Some of the guided meditations I’ve used come from the app Insight Timer. I’ve also purchased meditations from the CDM Spiritual Center. The latter was recommended to me from a spiritual healer I had been introduced to back in 2016.
In my meditation, and in my journaling, I’ve been exploring the fact that many of us suffer duality in our lives. The masks we wear for outer acceptance, and the true self that lies somewhere deeper.
The Zen poem Hsin Hsin Ming states:
Faith mind are not two
Nondual faith mind
I suppose I take it to mean that both mind and reality can easily be split in two (or more) parts, if we allow it to. But everything is one whole, and in accepting that oneness, we release that perception of future desires, or past regrets, and live entirely in the moment.
It’s the doing of that which is a bit difficult…
I fail at meditation more often than I succeed. I do idle well. But doing nothing. That takes some practice.
For many months my meditation practice was an early morning activity. I would generally write my morning pages, then sit and focus on my breathing. Five minutes. Six. Ten. I think I made it to fifteen minutes daily.
The more outside concerns I let creep in to my day, the more difficult it was to focus on meditation. I began missing days. Both of breath work and stillness, as well as my morning pages. The past several months have been completely inconsistent – as evidenced by the frequency of my blog posts.
The outside world isn’t outside. It’s the world, and we are a part of it. It is the lotus blossom, and our job is to hold it in our hands. Each of us.
I’m reminded of a Saturday morning cartoon I used to watch: Where on Earth is Carmen Sandiego?” (now reimagined on Netflix).
Young detective Zack is sitting with a zen monk who is making tea. (This is from a memory of probably 20+ years ago, so it may be hazy). The monk is taking his time preparing tea, and Zack is being anxious. The monk tells Zack to meditate. He says there isn’t time. And the monk responds, “That is why you need it.”

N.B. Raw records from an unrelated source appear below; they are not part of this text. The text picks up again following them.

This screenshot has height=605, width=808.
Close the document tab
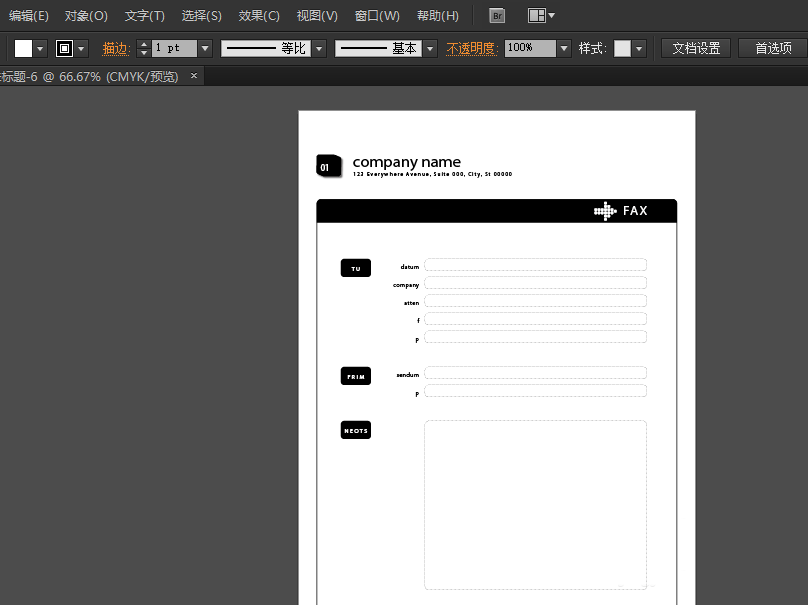[194, 75]
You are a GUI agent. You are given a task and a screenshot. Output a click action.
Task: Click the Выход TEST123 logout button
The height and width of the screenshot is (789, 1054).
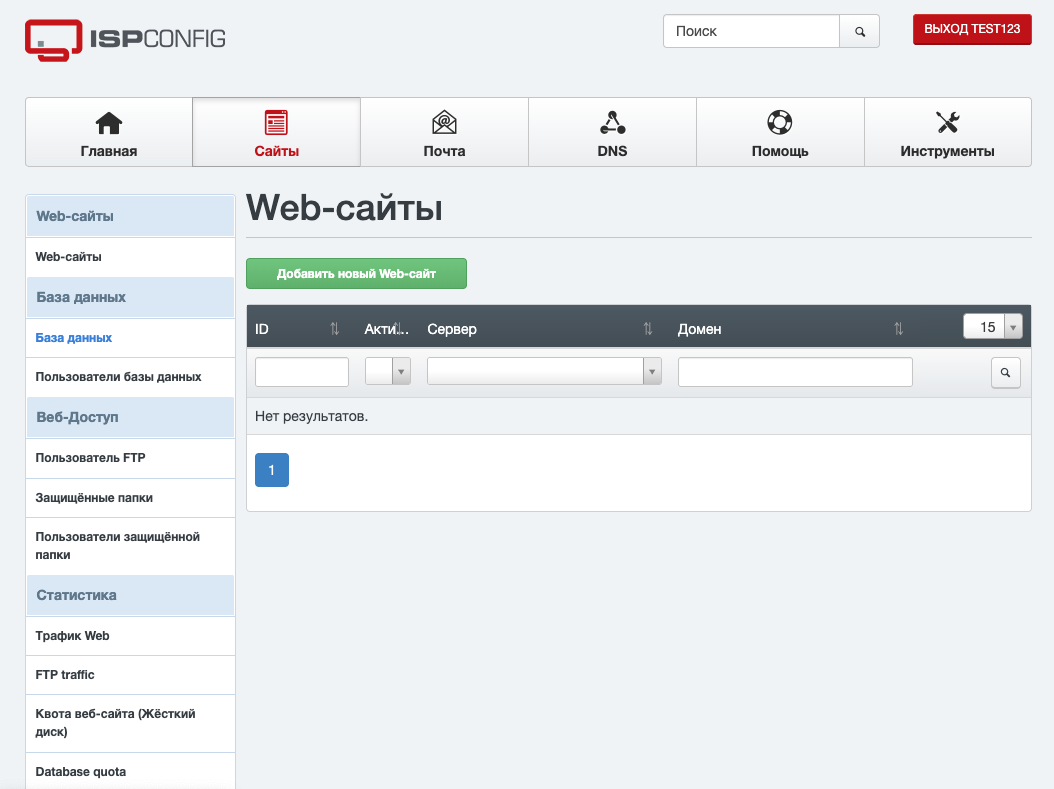pyautogui.click(x=971, y=30)
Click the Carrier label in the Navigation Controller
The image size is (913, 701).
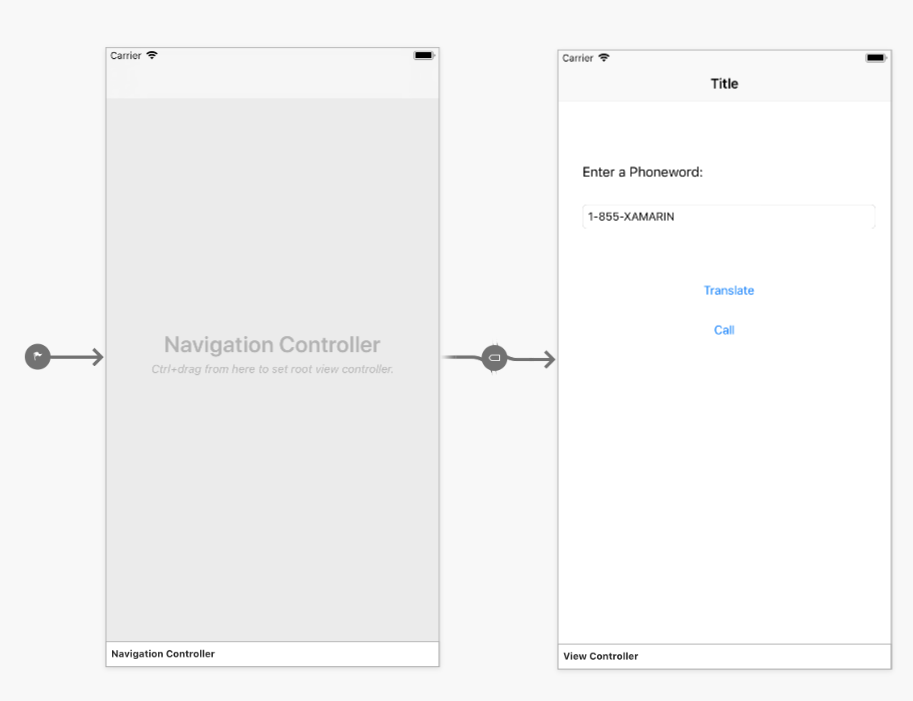coord(124,55)
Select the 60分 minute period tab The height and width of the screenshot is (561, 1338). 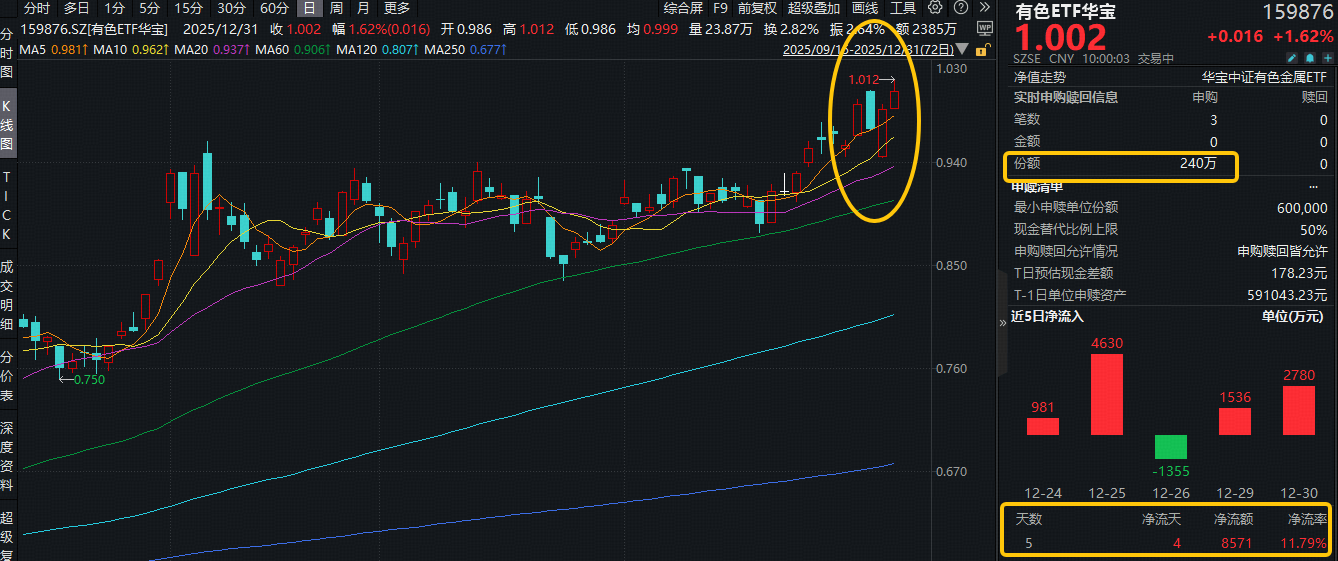274,8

In meditation, especially early on in your practice, you will find yourself fidgety. Attention drifts, as it does when we focus on other things as well (work, personal life, wherever). The important thing is not to fight with yourself over the distraction, but to accept it, acknowledge it, and then it let it past you.
Like a rock in a river, many different things may bump and nudge you. You do not push back, but let it roll past you on its own journey.
Mindfully accepting distraction, and releasing it, is as much a part of meditating as the sitting in stillness.